● **Your objective**
Each of the lines from the one that contains "Given: Select the Max range tab" to the end of the entries below should be output exactly.

[Collected data entries]
════

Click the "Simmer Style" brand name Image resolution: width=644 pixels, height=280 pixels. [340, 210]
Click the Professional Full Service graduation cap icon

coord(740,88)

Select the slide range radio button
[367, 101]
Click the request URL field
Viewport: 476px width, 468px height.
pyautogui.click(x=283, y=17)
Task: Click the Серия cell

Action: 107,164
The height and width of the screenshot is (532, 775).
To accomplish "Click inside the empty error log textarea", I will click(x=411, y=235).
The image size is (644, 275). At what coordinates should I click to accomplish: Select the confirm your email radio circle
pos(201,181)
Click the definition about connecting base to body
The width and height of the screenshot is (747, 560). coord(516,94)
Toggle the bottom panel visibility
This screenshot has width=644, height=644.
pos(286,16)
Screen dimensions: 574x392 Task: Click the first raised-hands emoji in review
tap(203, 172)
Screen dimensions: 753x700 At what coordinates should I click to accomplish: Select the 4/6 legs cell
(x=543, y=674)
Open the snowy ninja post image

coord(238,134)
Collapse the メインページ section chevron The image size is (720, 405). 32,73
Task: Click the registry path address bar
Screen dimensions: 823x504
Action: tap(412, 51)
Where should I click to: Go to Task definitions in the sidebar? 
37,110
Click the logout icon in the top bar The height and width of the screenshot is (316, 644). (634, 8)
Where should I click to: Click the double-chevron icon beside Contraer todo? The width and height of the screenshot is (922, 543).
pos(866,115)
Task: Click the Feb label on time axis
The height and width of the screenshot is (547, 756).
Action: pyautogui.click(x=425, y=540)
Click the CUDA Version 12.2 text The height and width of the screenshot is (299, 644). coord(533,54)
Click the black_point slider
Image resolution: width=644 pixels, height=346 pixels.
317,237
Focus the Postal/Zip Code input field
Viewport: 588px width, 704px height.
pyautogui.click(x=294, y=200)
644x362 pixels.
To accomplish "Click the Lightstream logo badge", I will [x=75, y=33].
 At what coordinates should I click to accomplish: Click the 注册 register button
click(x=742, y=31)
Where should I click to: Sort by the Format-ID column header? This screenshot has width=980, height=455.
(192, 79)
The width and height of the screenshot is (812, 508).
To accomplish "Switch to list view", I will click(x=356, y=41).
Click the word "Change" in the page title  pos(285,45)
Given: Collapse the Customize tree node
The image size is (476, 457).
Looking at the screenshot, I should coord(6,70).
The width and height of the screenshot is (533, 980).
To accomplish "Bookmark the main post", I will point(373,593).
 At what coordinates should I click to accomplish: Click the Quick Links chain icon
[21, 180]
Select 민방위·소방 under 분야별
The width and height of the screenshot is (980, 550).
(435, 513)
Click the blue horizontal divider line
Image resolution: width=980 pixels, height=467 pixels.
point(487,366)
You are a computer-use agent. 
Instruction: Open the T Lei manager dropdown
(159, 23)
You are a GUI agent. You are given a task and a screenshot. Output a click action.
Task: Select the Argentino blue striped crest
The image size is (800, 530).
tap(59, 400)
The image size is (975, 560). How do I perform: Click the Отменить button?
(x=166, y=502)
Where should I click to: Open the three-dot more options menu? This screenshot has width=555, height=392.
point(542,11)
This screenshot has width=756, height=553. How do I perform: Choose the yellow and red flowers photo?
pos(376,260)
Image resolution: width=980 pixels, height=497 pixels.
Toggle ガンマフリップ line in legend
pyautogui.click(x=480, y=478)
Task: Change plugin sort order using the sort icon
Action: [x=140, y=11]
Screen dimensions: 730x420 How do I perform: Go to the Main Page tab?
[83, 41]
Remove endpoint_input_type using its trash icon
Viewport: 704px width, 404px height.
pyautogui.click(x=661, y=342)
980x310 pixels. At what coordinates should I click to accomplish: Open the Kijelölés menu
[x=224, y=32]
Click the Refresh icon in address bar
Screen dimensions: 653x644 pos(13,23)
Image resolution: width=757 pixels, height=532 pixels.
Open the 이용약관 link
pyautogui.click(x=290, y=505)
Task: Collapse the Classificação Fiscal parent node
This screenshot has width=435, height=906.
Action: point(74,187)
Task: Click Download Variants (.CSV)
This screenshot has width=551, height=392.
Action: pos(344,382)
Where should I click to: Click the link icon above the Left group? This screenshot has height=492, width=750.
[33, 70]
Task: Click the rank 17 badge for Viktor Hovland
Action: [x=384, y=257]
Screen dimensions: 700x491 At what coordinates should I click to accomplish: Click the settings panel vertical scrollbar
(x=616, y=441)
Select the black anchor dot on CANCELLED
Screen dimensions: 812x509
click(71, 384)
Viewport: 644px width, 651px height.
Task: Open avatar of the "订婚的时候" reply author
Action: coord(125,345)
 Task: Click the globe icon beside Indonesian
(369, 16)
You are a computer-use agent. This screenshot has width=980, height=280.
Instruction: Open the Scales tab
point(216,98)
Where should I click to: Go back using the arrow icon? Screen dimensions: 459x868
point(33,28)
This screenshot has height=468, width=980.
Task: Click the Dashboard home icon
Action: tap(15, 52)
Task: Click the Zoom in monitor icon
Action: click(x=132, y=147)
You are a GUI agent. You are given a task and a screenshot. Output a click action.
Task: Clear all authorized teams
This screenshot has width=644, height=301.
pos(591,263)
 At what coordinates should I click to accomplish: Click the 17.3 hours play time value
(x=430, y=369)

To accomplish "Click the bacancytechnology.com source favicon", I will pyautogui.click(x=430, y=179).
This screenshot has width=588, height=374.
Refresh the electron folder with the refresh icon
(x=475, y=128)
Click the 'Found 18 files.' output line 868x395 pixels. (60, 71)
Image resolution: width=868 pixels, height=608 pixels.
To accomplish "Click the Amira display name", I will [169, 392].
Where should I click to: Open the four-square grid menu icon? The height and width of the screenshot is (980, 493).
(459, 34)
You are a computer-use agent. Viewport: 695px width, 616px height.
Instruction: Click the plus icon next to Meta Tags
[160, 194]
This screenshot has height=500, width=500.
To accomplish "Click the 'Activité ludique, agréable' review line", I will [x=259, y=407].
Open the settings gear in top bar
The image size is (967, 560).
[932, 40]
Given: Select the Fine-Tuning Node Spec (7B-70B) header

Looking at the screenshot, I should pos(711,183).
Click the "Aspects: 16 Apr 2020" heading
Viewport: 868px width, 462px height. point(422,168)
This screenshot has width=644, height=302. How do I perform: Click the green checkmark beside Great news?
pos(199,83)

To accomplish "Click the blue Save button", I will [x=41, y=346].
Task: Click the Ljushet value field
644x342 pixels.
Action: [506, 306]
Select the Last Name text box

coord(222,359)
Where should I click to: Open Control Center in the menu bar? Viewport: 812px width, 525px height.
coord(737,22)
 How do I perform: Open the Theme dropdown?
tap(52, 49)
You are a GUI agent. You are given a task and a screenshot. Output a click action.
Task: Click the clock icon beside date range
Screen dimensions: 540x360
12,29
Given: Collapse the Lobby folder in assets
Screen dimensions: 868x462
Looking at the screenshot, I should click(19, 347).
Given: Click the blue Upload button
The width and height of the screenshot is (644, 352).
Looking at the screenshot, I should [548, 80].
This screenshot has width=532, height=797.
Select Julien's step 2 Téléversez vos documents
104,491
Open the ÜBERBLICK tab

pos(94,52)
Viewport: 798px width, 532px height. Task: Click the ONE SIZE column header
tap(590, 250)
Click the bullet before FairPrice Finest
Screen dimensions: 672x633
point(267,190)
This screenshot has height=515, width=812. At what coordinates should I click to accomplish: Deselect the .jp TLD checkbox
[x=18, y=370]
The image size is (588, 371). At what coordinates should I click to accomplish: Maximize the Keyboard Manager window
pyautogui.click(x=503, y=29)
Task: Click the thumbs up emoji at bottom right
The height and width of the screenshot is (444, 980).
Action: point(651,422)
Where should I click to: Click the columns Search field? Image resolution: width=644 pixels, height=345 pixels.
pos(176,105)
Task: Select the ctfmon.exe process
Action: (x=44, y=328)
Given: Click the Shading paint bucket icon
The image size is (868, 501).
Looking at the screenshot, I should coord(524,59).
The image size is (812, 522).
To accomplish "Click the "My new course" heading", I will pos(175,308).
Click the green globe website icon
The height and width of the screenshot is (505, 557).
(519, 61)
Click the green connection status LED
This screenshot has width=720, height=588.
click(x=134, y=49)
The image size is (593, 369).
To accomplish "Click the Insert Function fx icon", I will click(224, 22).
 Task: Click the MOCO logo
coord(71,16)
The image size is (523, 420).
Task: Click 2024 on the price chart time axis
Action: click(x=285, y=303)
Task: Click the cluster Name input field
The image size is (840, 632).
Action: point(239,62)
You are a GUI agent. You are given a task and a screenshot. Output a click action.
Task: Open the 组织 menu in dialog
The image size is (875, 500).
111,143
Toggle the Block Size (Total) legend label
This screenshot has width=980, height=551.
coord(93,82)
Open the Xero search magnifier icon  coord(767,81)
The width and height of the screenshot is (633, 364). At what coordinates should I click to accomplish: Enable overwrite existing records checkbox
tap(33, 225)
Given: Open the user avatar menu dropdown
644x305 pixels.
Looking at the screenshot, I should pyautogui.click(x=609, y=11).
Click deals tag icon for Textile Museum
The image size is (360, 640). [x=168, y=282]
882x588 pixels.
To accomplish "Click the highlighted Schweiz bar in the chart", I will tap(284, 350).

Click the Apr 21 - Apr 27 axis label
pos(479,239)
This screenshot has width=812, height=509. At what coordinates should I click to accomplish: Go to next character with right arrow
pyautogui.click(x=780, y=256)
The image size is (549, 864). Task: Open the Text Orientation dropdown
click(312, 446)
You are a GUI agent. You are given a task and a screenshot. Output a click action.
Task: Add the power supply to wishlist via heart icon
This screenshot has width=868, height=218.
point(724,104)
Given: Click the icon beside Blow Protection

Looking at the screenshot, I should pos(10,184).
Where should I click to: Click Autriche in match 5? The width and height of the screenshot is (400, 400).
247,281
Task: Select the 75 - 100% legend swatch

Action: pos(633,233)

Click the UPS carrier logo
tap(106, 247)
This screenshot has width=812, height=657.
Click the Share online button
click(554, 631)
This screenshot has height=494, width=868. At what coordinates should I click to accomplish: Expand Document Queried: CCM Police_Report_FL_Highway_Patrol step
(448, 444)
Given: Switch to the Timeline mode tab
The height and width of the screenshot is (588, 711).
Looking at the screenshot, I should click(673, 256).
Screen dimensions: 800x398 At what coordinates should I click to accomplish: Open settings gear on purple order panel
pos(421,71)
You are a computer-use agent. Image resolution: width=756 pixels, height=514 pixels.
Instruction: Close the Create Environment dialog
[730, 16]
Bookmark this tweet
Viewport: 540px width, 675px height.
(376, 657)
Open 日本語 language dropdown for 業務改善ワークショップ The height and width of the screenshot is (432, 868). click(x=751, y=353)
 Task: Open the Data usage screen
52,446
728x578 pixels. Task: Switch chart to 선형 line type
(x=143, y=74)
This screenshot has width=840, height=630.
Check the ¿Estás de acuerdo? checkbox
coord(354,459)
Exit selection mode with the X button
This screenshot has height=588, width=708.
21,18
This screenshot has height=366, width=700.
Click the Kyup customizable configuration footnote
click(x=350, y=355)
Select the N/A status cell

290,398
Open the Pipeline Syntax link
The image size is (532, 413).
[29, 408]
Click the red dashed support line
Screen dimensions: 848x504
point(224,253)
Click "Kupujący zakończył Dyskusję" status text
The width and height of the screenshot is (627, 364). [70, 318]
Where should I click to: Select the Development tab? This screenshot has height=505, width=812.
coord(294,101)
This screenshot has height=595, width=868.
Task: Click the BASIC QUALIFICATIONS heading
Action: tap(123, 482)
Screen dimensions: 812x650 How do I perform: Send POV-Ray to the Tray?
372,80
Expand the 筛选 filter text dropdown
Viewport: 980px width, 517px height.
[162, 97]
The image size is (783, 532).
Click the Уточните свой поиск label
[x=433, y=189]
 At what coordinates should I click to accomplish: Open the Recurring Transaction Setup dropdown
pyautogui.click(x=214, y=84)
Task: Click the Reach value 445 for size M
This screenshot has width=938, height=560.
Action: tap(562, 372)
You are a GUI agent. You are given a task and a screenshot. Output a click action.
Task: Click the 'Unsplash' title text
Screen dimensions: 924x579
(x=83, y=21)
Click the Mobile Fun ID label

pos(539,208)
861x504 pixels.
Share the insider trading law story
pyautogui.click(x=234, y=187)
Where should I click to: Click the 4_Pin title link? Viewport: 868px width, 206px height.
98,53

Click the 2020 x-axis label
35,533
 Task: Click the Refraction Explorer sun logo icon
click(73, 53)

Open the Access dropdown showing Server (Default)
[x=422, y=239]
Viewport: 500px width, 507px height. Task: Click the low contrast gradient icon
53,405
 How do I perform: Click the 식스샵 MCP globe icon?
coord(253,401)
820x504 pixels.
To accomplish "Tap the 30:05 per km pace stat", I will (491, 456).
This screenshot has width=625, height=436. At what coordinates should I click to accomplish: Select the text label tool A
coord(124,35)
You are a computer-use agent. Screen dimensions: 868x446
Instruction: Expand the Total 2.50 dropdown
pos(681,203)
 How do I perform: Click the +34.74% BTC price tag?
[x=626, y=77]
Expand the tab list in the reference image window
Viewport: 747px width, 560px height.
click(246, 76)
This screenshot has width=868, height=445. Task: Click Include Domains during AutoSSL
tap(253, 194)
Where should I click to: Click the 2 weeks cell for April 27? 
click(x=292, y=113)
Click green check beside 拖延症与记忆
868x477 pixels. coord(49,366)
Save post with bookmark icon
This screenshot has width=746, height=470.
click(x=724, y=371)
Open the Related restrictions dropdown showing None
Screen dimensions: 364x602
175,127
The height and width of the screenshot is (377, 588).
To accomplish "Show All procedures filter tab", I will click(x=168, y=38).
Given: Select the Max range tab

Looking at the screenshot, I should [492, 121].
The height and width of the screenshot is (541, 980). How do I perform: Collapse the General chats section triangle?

════

● **Output below**
Given: Select the Max range tab

Looking at the screenshot, I should [492, 121].
The height and width of the screenshot is (541, 980). How do I perform: Collapse the General chats section triangle?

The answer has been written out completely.